Midway Fire Protection District Chief Donald Tucker told me over the phone that although news reports have said the flames initially reached 12 feet high, he never saw them get to that level. A passerby saw the flames and reported it to the fire department, he said. By the time they arrived shortly after the report, it had lowered to eight feet. It burned red-orange, at about two feet in diameter.

The hole the next day. Screenshot via KY3.

Tucker told me that a few over-eager young firefighters tried to get closer to the flames, but he cautioned them back.

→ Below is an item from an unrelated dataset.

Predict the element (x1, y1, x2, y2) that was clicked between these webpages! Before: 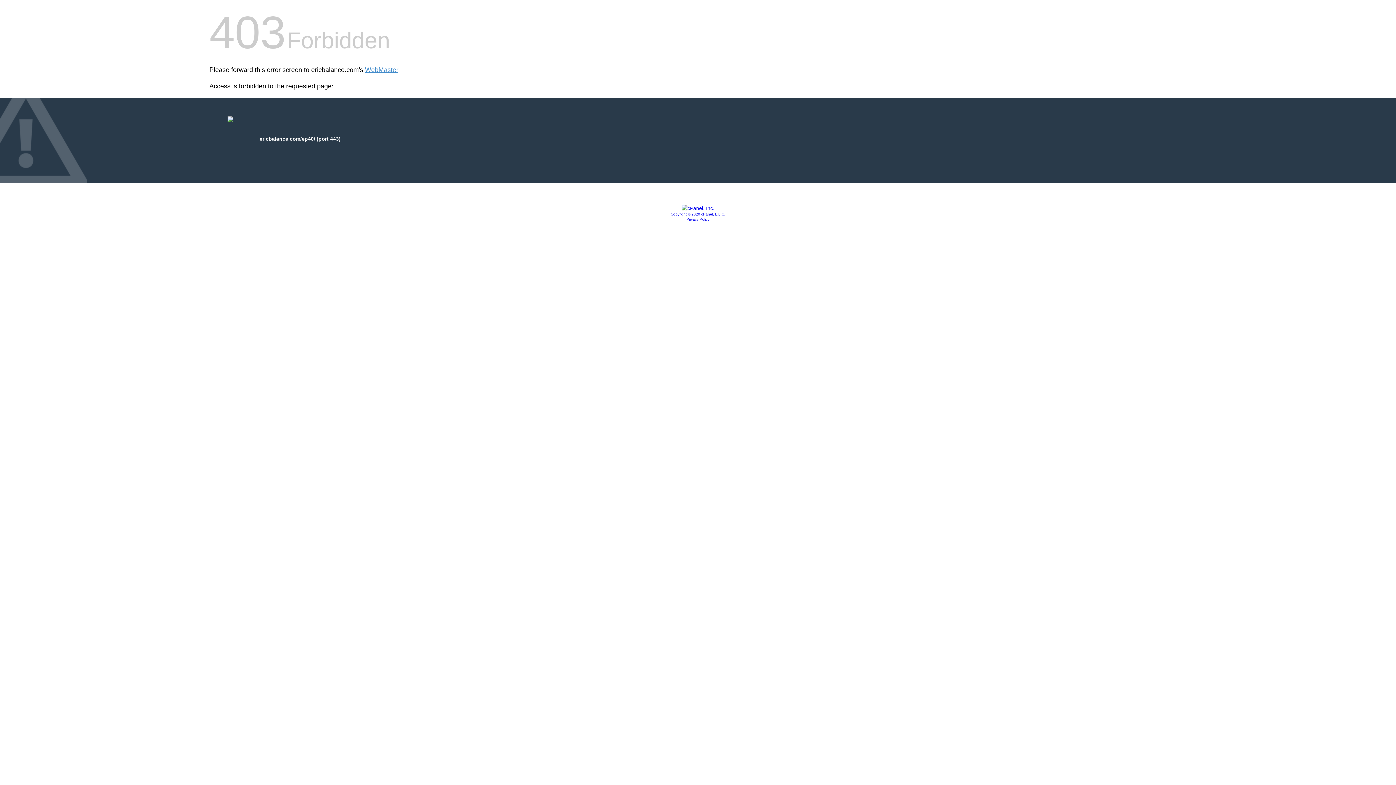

Between corralling them, and the fact that a hole was spewing flames for no discernable reason at the time, Tucker didn’t get any photos. “With a fire like that, you don’t know what it is, so you don’t put yourself in danger.”

Geologists from the Arkansas Geological Survey scoped the hole with a camera, and determined that it runs horizontally 10 feet away from the opening and three feet below the ground surface. It’s likely an animal-made burrow, like groundhogs or armadillos might dig. It’s been there for 10 years.

Investigations by the Arkansas Department of Environmental Quality have also ruled out methane, underground fuel storage tanks, natural gas and leaking above-ground gasoline tanks. They’re not ruling out the theory that someone threw something explosive down the hole, but a soil sample test could solve the case. The investigation is ongoing.

In May, blue flames started flying out of fissures in Hawaii, and in July last year, an “unknown type of fire” started when someone did a motorcycle burnout on sulfur. Everything is definitely fine and normal.